### Task item
Among the entries that follow, the required portion opens with the line containing "Open the Plugins tab" and closes with the line containing "Task: Toggle the left". Give that portion again exactly, and nothing else.

### Recorded data

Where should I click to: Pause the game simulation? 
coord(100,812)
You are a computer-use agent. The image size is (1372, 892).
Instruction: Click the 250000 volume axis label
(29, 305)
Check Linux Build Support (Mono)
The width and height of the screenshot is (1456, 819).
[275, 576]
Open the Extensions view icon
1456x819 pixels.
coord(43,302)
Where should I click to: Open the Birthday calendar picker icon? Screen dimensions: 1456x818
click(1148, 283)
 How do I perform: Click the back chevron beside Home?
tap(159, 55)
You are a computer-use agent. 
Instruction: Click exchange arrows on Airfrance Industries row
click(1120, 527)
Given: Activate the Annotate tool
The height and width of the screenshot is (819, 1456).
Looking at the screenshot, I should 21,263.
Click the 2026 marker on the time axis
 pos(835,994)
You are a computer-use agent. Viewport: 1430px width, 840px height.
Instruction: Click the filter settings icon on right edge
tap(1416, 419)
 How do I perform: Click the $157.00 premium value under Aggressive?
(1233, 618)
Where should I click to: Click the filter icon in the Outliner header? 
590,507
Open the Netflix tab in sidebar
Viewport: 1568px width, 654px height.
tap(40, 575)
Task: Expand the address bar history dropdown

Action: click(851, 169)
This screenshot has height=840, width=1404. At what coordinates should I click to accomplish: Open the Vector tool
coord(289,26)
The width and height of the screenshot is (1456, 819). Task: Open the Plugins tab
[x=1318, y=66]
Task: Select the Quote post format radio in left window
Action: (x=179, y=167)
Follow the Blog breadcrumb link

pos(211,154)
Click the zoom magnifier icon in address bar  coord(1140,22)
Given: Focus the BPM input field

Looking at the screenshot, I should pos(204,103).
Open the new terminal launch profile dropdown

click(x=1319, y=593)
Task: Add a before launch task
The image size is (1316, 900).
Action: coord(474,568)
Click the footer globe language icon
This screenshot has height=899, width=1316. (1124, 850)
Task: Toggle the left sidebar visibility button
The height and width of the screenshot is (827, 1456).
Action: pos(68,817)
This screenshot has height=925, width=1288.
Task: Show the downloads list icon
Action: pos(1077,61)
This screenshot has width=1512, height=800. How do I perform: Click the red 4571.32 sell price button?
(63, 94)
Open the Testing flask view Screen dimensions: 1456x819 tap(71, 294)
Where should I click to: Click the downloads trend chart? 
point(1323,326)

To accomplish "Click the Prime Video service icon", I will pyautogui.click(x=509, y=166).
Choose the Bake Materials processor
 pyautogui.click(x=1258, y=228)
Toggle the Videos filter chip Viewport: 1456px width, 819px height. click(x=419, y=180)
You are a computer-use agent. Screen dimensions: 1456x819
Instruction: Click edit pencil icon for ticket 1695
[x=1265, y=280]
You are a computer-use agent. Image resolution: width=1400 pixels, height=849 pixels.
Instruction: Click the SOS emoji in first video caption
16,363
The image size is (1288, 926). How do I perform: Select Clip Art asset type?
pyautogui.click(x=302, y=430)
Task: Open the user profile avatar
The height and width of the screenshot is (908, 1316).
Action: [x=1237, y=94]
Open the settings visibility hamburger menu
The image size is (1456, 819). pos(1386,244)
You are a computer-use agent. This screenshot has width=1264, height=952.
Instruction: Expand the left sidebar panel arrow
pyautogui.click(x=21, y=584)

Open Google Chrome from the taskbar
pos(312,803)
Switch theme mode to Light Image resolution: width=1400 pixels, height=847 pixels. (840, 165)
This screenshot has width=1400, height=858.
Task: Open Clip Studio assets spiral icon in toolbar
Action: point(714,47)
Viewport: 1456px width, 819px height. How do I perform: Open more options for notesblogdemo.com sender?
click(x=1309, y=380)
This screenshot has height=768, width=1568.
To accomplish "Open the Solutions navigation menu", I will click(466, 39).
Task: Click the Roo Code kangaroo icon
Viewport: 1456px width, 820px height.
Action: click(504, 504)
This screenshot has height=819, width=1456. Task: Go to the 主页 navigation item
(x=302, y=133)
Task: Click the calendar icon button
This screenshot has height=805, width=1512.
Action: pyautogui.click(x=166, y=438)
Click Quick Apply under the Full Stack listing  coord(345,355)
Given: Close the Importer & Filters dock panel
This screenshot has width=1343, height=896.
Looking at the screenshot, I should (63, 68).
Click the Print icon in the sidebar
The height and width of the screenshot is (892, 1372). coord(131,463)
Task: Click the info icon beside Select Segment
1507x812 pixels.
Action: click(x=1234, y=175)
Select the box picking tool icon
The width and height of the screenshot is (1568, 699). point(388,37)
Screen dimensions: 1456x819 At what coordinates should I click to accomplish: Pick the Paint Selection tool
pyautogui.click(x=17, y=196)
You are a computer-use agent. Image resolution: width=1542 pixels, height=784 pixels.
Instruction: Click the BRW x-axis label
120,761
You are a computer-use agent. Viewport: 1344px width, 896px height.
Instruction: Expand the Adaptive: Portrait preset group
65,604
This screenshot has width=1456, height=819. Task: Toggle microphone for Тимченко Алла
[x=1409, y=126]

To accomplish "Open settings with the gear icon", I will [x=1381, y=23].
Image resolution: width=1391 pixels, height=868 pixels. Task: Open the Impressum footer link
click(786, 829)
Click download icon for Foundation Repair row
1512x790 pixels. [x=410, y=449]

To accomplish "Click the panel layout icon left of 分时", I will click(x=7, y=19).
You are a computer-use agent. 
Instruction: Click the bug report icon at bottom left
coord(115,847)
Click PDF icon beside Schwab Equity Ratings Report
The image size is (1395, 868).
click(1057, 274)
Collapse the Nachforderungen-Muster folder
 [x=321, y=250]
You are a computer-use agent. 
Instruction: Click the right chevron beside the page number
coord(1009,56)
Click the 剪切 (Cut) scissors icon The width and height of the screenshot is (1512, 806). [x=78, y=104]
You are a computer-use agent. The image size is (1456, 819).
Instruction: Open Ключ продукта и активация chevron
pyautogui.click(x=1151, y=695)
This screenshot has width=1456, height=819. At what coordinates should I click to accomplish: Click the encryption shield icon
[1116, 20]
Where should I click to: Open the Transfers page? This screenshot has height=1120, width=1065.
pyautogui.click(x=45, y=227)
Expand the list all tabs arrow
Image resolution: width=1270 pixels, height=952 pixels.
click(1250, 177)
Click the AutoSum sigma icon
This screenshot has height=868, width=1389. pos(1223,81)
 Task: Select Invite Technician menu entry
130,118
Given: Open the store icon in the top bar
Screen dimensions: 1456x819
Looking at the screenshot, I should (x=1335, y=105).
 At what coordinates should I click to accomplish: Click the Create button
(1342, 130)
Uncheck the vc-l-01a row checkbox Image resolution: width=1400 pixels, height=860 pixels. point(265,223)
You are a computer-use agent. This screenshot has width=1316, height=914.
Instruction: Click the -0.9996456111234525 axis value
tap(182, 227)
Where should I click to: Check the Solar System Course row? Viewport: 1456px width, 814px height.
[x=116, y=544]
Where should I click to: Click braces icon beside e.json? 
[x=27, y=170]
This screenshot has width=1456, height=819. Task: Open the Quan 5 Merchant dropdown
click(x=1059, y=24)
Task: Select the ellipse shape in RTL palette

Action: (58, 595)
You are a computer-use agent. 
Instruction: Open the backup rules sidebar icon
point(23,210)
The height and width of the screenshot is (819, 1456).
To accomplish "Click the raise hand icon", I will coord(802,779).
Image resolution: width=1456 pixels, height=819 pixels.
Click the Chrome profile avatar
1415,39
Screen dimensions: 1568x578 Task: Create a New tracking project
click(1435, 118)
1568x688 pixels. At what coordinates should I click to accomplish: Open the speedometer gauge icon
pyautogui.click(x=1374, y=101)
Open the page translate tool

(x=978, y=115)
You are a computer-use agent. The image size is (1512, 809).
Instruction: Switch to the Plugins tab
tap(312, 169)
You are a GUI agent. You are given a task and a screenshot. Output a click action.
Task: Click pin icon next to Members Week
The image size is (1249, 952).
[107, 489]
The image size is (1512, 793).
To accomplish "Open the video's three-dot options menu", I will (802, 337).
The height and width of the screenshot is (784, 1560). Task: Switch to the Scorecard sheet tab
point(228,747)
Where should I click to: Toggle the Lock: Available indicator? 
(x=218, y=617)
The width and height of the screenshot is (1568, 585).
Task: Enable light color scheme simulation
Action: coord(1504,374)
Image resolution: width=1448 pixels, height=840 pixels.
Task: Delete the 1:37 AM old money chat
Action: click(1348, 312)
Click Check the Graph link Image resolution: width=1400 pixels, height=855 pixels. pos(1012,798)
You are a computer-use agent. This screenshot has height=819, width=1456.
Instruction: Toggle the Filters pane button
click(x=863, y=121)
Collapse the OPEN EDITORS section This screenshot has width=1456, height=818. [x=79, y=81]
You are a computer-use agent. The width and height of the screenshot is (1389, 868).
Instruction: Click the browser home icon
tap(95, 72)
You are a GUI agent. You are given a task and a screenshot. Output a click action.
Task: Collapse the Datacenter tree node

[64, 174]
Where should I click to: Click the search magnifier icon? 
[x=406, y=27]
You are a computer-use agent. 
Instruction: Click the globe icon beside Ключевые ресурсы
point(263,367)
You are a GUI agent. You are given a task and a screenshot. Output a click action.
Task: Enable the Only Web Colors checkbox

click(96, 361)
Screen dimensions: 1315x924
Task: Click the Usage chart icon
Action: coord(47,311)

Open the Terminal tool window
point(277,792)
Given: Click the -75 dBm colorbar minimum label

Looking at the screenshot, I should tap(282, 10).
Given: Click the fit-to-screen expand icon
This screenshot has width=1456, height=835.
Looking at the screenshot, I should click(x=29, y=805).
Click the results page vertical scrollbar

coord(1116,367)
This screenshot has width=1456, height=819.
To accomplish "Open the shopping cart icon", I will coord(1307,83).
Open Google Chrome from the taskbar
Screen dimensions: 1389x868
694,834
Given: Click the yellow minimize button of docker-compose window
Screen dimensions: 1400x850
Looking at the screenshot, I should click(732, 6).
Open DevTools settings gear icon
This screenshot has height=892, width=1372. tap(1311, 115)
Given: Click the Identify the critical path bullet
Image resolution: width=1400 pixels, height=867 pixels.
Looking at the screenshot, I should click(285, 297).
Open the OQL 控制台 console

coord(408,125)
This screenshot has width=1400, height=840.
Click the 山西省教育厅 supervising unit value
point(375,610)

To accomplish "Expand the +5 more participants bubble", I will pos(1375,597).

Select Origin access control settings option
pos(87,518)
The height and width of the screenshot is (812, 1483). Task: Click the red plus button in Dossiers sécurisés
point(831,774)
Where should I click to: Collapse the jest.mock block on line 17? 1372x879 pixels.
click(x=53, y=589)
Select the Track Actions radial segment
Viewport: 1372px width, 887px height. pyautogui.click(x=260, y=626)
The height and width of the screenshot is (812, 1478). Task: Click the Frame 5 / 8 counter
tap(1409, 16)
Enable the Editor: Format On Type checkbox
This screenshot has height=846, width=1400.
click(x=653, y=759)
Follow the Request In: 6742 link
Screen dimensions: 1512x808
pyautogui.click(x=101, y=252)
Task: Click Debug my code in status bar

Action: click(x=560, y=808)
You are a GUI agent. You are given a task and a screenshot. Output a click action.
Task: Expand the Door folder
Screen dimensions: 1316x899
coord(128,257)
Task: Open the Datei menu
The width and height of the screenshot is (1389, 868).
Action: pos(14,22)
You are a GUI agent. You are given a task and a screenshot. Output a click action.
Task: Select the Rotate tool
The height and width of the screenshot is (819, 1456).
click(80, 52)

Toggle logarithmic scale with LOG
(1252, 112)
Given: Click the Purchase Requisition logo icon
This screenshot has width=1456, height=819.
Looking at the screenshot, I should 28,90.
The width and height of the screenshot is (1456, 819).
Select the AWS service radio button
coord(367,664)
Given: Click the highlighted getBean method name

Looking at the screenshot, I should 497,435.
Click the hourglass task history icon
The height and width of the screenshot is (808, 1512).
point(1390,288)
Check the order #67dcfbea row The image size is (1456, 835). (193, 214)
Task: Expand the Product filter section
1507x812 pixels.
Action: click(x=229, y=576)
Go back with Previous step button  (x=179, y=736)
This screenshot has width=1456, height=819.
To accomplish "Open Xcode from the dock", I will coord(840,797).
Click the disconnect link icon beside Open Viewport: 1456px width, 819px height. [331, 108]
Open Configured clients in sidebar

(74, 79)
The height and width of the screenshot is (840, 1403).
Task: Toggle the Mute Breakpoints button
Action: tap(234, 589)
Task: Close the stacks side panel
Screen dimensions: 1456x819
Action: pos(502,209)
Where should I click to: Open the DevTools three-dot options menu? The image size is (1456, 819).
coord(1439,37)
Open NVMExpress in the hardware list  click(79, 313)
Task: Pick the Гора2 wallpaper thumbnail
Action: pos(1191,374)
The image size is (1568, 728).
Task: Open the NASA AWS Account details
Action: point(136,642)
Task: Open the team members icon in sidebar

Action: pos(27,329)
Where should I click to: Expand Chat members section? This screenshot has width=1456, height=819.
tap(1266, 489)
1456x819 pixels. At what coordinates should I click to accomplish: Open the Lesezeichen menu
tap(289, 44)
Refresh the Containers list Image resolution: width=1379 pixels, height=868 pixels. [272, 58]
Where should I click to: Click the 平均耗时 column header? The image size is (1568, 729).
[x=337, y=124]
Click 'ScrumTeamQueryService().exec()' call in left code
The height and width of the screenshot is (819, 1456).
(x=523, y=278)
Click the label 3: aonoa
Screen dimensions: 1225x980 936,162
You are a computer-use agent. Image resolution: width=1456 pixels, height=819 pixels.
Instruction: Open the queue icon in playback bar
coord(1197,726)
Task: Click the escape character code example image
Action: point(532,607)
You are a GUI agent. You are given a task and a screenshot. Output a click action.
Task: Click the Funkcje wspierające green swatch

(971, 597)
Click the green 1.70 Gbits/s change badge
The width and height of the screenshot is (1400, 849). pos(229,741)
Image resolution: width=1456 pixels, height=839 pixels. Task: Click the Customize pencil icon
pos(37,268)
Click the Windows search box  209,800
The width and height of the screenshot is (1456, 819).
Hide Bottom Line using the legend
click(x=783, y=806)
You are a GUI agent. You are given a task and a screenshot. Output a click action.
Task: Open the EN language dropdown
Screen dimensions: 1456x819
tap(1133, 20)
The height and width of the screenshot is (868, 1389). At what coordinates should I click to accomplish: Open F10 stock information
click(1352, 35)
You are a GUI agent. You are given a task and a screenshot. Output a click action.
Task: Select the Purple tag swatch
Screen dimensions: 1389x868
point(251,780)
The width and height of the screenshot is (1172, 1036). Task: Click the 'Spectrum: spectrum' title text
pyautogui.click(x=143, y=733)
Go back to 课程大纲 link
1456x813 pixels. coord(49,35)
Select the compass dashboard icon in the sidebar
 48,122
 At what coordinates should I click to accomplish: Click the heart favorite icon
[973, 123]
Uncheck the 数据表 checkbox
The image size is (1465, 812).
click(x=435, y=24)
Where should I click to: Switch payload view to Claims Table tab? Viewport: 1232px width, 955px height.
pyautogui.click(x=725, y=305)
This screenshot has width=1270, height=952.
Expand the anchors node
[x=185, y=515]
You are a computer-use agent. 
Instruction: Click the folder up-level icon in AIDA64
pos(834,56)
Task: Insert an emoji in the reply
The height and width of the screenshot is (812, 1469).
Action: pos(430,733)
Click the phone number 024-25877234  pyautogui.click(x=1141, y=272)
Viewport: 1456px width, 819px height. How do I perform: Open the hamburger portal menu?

### Reply to the task
The width and height of the screenshot is (1456, 819). Task: Open the Plugins tab
[x=1318, y=66]
Task: Select the Quote post format radio in left window
Action: (x=179, y=167)
Follow the Blog breadcrumb link

pos(211,154)
Click the zoom magnifier icon in address bar  coord(1140,22)
Given: Focus the BPM input field

Looking at the screenshot, I should pos(204,103).
Open the new terminal launch profile dropdown

click(x=1319, y=593)
Task: Add a before launch task
The image size is (1316, 900).
Action: coord(474,568)
Click the footer globe language icon
This screenshot has height=899, width=1316. (1124, 850)
Task: Toggle the left sidebar visibility button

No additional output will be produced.